(What the task requires) Output all the records word for word. Drop the pictures.

(Records for the exercise)
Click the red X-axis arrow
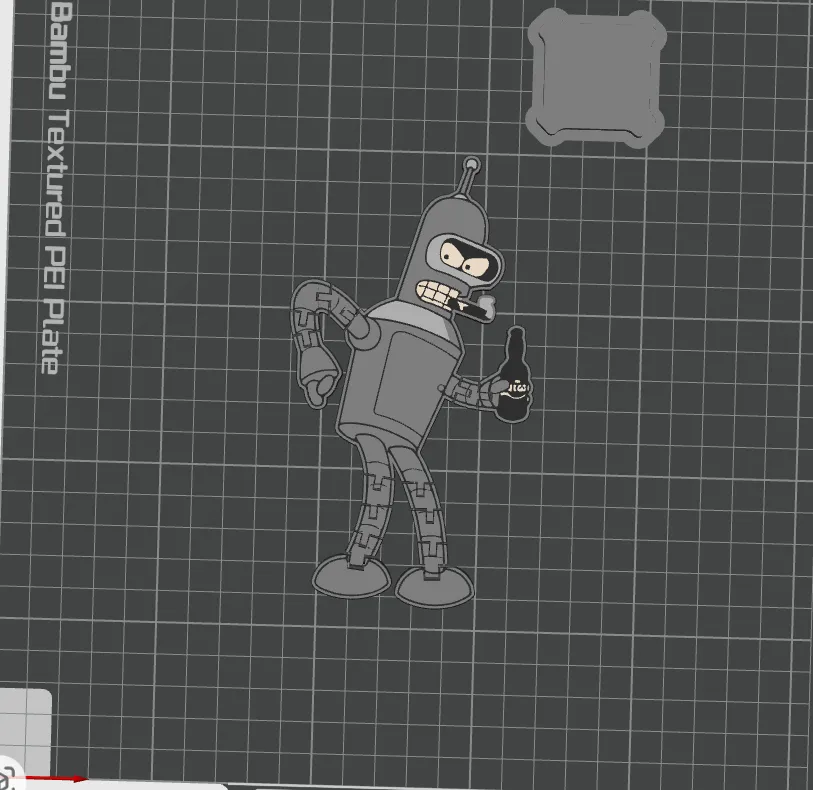Viewport: 813px width, 790px height. click(54, 779)
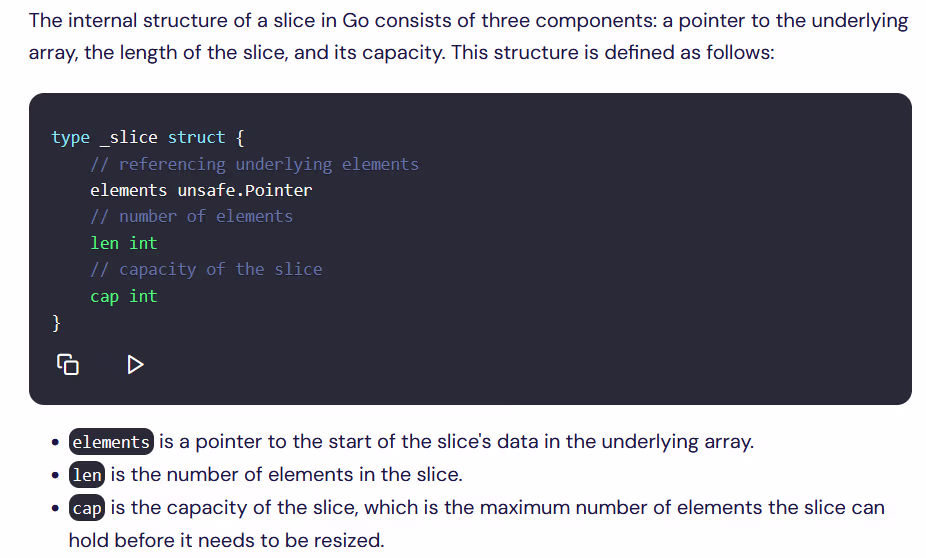Click the word 'Go' in intro paragraph

(x=356, y=21)
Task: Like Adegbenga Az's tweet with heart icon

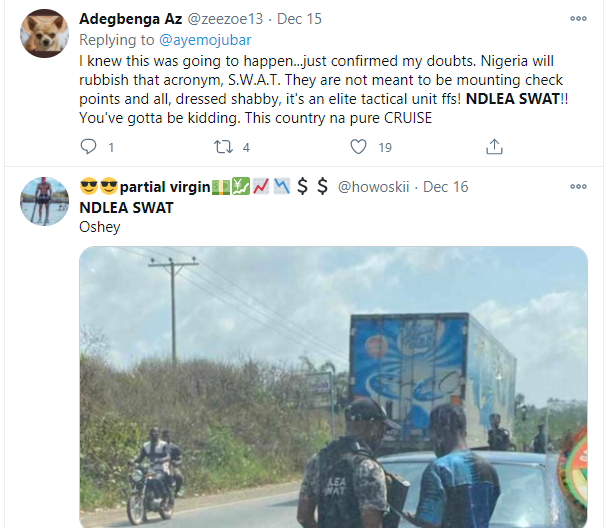Action: [x=359, y=147]
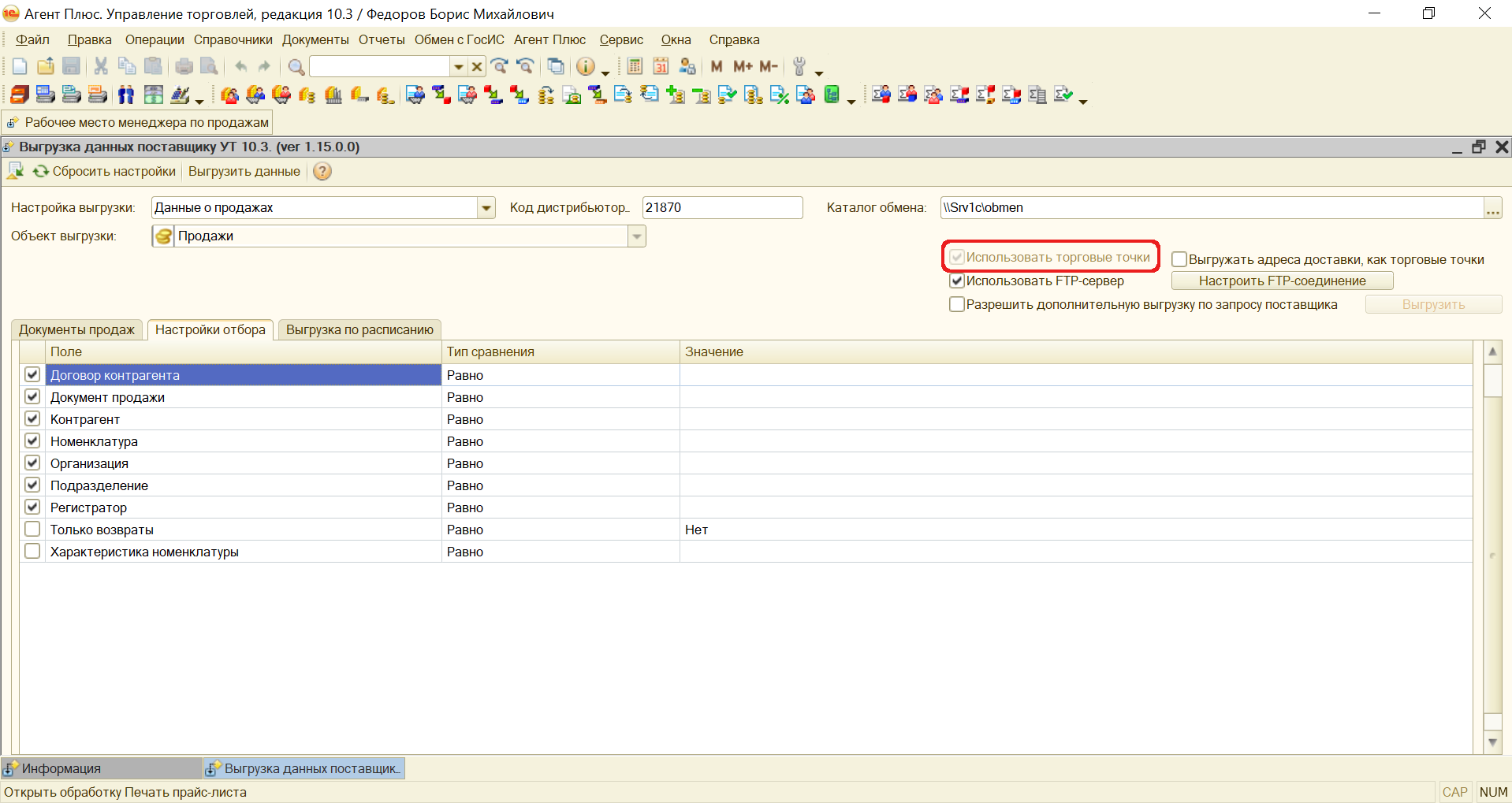Open the Объект выгрузки dropdown arrow

click(x=637, y=236)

(Response to this exercise)
Click the red X-axis arrow
Viewport: 813px width, 790px height. click(54, 779)
Click the word 'Go' in intro paragraph

(x=356, y=21)
Task: Like Adegbenga Az's tweet with heart icon

Action: [x=359, y=147]
Open the Объект выгрузки dropdown arrow

click(x=637, y=236)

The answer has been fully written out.